Here’s the memo: “Stop waiting.  It’s not going to converge.”

2016 Predictions

  1. Container Adoption Seen As Two Stages:  We will finally accept that Containers have strength for both infrastructure (first stage adoption) and application life-cycle (second stage adoption) transformation.  Stage one offers value so we will start talking about legacy migration into containers without shaming teams that are not also rewriting apps as immutable microservice unicorns.
  2. OpenStack continues to bump and grow.  Adoption is up and open alternatives are disappearing.  For dedicated/private IaaS, OpenStack will continue to gain in 2016 for basic VM management.  Both competitive and internal pressures continue to threaten the project but I believe they will not emerge in 2016.  Here’s my complete OpenStack 2016 post?
  3. Amazon, GCE and Azure make everything else questionable.  These services are so deep and rich that I’d question anyone who is not using them.  At least one of them simply have to be part of everyone’s IT strategy for financial, talent and technical reasons.
  4. Cloud API becomes irrelevant. Cloud API is so 2011!  There are now so many reasonable clients to abstract various Infrastructures that Cloud APIs are less relevant.  Capability, interoperability and consistency remain critical factors, but the APIs themselves are not interesting.
  5. Metal aaS gets interesting.  I’m a big believer in the power of operating metal via an API and the RackN team delivers it for private infrastructure using Digital Rebar.  Now there are several companies (Packet.net, Ubiquity Hosting and others) that offer hosted metal.

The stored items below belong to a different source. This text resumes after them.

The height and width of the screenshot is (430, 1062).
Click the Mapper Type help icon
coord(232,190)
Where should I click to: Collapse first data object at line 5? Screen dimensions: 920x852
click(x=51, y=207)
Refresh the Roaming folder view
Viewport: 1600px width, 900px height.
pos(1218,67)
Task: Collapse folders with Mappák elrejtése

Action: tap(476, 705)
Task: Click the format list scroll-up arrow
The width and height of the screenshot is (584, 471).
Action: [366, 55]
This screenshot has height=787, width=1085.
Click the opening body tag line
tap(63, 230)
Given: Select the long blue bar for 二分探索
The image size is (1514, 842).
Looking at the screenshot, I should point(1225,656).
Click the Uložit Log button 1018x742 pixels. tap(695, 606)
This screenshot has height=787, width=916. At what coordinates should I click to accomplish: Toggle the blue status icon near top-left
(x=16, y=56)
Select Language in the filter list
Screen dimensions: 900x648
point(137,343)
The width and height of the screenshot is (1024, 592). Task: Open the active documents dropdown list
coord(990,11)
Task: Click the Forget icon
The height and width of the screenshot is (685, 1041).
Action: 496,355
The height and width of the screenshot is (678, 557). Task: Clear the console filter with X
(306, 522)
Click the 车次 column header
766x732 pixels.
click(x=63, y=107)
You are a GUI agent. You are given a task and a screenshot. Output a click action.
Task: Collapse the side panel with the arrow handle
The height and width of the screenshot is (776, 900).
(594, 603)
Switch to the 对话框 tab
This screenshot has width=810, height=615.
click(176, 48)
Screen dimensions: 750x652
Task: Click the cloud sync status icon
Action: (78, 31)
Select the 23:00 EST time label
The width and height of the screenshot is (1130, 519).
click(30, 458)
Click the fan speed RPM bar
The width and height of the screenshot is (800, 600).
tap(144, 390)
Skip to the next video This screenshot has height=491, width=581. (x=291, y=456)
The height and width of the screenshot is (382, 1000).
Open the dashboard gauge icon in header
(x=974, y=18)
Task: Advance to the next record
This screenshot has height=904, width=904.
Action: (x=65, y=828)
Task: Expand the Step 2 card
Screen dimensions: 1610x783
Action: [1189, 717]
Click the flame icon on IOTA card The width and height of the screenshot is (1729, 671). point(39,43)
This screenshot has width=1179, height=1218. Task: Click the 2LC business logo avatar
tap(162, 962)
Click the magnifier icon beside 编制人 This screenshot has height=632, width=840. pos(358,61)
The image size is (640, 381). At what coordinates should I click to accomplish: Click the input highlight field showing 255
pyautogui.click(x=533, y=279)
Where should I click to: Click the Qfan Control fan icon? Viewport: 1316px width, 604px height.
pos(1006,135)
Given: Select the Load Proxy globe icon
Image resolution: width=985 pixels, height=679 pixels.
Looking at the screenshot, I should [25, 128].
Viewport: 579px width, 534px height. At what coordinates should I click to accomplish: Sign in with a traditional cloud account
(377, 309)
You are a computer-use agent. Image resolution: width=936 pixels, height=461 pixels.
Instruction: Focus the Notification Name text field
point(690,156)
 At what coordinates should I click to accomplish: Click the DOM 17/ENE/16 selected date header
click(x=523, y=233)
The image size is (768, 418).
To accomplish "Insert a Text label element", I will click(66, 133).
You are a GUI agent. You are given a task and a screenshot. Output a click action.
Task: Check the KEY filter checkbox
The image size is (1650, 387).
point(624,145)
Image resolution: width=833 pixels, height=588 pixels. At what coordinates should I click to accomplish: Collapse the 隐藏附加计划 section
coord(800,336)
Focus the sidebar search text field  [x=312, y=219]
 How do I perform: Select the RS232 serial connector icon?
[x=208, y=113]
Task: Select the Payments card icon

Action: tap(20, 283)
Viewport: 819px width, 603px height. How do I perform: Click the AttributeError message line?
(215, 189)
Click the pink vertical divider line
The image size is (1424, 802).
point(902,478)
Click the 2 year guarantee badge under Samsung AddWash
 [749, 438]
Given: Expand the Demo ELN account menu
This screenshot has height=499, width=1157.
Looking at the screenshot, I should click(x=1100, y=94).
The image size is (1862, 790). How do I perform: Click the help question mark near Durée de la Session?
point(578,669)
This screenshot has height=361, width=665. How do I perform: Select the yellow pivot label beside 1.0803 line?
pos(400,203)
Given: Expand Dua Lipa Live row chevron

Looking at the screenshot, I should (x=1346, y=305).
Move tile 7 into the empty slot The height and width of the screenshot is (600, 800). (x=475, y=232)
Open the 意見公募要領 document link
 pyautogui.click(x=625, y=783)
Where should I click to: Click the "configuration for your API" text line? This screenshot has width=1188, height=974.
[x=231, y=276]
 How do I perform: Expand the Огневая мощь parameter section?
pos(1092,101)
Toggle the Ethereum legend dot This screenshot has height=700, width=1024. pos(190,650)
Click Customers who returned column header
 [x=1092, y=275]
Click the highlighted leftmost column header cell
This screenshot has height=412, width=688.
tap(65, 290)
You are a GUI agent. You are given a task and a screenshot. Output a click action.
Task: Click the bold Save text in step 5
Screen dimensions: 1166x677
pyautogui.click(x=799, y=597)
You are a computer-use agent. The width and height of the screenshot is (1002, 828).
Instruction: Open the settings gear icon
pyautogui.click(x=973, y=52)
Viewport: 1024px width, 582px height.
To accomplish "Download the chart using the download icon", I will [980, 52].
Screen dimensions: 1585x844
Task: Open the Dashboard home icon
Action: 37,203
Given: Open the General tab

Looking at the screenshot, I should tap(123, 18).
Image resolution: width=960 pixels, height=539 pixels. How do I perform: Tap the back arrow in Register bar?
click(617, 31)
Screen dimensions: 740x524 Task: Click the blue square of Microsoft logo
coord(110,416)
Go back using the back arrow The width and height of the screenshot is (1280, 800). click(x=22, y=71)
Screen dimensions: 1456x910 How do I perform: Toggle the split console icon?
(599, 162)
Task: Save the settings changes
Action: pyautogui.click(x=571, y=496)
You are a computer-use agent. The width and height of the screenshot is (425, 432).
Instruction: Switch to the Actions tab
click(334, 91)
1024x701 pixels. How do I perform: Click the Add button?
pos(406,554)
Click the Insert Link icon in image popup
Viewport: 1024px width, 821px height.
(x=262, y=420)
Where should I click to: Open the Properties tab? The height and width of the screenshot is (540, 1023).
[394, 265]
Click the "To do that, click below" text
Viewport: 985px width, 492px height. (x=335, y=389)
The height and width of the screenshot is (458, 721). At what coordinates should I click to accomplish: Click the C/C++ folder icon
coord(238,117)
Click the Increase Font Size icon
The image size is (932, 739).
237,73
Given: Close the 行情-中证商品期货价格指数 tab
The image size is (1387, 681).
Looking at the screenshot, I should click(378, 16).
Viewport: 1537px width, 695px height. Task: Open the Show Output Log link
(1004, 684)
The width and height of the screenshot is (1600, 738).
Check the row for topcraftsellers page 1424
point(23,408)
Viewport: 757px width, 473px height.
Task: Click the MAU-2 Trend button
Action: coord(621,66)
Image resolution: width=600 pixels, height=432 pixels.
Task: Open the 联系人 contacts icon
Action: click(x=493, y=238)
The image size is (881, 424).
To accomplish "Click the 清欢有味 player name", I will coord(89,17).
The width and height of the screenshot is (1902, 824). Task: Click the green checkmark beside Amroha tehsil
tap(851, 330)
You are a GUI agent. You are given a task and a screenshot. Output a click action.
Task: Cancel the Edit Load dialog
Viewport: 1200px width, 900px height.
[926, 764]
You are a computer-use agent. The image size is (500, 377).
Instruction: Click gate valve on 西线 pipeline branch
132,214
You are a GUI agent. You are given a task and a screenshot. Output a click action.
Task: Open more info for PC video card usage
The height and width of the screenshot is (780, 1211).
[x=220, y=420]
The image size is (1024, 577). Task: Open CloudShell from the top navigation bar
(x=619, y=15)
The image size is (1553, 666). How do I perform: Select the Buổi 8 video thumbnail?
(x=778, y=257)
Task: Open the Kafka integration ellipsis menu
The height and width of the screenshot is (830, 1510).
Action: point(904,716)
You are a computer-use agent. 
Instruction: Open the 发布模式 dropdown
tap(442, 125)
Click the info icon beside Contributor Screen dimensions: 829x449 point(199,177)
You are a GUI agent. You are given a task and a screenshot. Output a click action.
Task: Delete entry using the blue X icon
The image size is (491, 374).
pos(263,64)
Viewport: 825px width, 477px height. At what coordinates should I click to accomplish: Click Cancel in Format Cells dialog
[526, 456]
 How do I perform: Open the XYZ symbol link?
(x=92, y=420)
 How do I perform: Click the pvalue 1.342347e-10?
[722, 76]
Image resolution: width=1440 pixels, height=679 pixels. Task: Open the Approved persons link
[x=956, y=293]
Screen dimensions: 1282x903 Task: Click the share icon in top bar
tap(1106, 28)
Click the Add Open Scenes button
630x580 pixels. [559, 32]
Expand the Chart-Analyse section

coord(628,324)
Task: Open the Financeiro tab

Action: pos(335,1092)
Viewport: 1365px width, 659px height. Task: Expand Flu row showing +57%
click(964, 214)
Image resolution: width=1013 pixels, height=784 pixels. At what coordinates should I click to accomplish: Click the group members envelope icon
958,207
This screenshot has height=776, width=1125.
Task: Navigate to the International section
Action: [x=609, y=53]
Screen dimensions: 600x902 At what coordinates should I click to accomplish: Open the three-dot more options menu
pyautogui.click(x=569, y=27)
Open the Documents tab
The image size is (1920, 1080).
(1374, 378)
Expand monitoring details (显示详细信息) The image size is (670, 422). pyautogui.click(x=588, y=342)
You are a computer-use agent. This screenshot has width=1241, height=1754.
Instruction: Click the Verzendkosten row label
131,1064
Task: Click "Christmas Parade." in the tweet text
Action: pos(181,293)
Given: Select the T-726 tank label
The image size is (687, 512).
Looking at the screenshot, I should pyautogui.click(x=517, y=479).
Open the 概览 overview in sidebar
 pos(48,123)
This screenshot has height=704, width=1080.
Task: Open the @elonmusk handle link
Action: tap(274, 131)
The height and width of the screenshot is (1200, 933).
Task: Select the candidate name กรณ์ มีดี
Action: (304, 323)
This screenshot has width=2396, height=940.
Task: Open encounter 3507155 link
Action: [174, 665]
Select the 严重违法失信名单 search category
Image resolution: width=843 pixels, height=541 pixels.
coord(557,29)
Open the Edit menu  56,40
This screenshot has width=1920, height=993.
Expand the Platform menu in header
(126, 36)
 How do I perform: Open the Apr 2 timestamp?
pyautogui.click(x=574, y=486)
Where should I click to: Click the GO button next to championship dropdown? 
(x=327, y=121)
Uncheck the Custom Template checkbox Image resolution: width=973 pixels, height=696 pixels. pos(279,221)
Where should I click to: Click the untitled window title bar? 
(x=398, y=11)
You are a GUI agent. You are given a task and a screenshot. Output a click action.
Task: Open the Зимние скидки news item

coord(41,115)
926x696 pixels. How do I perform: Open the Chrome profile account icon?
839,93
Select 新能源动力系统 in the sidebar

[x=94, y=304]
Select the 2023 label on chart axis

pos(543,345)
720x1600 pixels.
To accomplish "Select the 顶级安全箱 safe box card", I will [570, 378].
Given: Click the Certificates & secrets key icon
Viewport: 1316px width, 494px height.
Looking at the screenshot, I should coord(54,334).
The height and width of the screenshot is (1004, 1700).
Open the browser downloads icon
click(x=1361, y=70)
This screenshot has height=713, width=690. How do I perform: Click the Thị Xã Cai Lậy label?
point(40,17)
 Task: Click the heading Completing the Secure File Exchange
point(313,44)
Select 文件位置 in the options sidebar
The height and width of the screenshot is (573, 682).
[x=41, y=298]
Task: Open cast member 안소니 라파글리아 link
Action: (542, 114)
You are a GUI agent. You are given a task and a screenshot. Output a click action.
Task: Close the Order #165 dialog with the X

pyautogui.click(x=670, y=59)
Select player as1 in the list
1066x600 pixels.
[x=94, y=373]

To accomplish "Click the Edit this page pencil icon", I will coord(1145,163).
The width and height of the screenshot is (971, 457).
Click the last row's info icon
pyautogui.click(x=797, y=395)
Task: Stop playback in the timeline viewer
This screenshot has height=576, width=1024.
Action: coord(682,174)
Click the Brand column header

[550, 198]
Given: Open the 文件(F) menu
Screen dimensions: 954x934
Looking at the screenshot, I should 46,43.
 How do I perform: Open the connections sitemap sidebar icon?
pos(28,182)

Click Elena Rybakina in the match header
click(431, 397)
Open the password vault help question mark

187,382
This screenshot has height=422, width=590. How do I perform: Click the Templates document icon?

2016 Container Tech Watch List

I’m planning posts about all these key container ecosystems for 2016.  I think they are all significant contributors to the emerging application life-cycle paradigm.

  1. Service Containers (& VMs): There’s an emerging pattern of infrastructure managed containers that provide critical host services like networking, logging, and monitoring.  I believe this pattern will provide significant value and generate it’s own ecosystem.
  2. Networking & Storage Services: Gaps in networking and storage for containers need to get solved in a consistent way.  Expect a lot of thrash and innovation here.
  3. Container Orchestration Services: This is the current battleground for container mind share.  Kubernetes, Mesos and Docker Swarm get headlines but there are other interesting alternatives.
  4. Containers on Metal: Removing the virtualization layer reduces complexity, overhead and cost.  Container workloads are good choices to re-purpose older servers that have too little CPU or RAM to serve as VM hosts.  Who can say no to free infrastructure?!  While an obvious win to many, we’ll need to make progress on standardized scale and upgrade operations first.
  5. Immutable Infrastructure: Even as this term wins the “most confusing” concept in cloud award, it is an important one for container designers to understand.  The unfortunate naming paradox is that immutable infrastructure drives disciplines that allow fast turnover, better security and more dynamic management.
  6. Microservices: The latest generation of service oriented architecture (SOA) benefits from a new class of distribute service registration platforms (etcd and consul) that bring new life into SOA.
  7. Paywall Registries: The important of container registries is easy to overlook because they seem to be version 2.0 of package caches; however, container layering makes these services much more dynamic and central than many realize.  (more?  Bernard Golden and I already posted about this)

What two items did not make the 2016 cut?  1) Special purpose container-focused operating systems like CoreOS or RancherOS.  While interesting, I don’t think these deployment technologies have architectural level influence.  2) Container Security via VMs. I’m seeing patterns where containers may actually be more secure than VMs.  This is FUD created by people with a vested interest in virtualization.

Did I miss something? I’d love to know what you think I got right or wrong!